Interestingly, Vacasa has approached Meredith Lodging multiple times to purchase the company, demonstrating that Vacasa doesn’t view Meredith as a bad company that performs as poorly as its representatives are claiming to Meredith’s homeowner customers.
“Vacasa has asked on several prior occasions whether Meredith Lodging would be interested in selling the business to Vacasa,” Robertson said.
However, Meredith Lodging believes in its mission. “All of these vacation rental property management companies have access to similar technologies, but Meredith Lodging prefers to differentiate itself from its competitors by providing high quality services to its guests and homeowners, physical presence in the areas it operates, maximizing homeowner return on their property, and professionalism,” Robertson said.
“I’ve seen plenty of lawsuits, and this seems to be well put together,” said one vacation rental industry M&A expert. “I wonder what would [happen] if 50 managers filled the same lawsuit?”
I believe you should do a story on ML and how they sue individuals in the communities – I believe there is a very powerful story here.

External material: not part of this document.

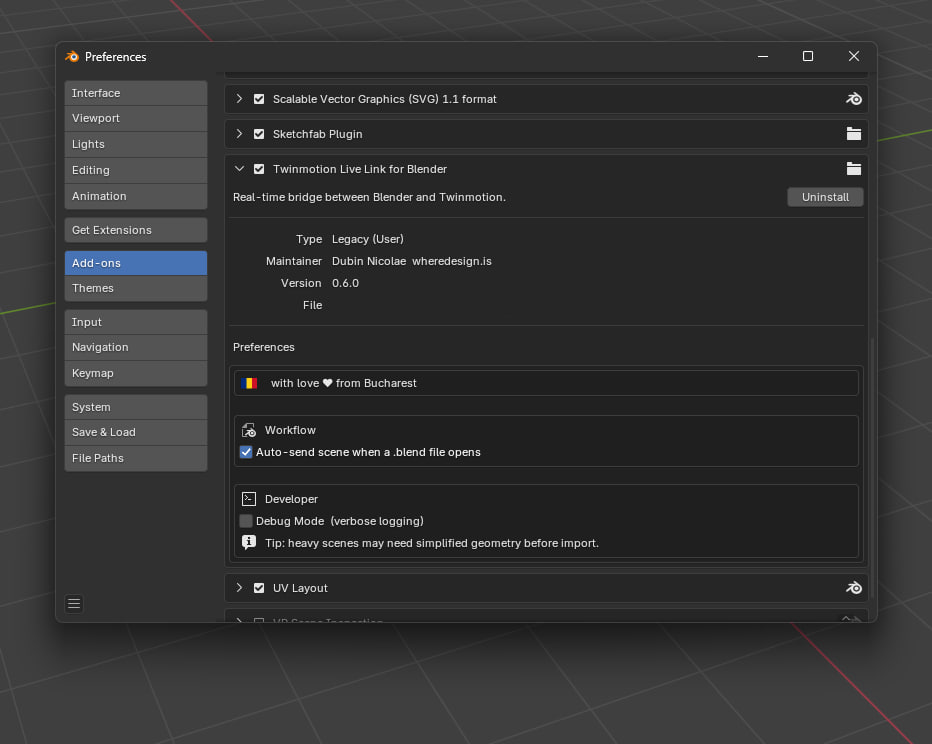The width and height of the screenshot is (932, 744).
Task: Collapse the Twinmotion Live Link panel
Action: (239, 169)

I am not a homeowner, but I am a renter who is an innocent victim of Vacasa’s shady business practices. I paid almost $2,000 to reserve a condo in Florida through Wyndham Resorts in September of 2019 for the following spring. In June of 2020 I was notified that Vacasa had taken over Wyndham and that I would have to select another property for my vacation, which would now have to be postponed until 2021 because of the pandemic. Fast forward to April 2021 and I was notified by Vacasa that the second property I had reserved was no longer available. Vacasa could not provide another place for our family vacation so they offered to refund me my original deposit in 4-6 weeks. It’s been 3 months now and trying to communicate with anyone who knows what’s going on is impossible. I have made and received several emails and phone calls and also filed a complaint with the Better Business Bureau. Even the USPS can’t get in the front door of the Portland Office to deliver a certified letter. Nothing but empty promises from Vacasa.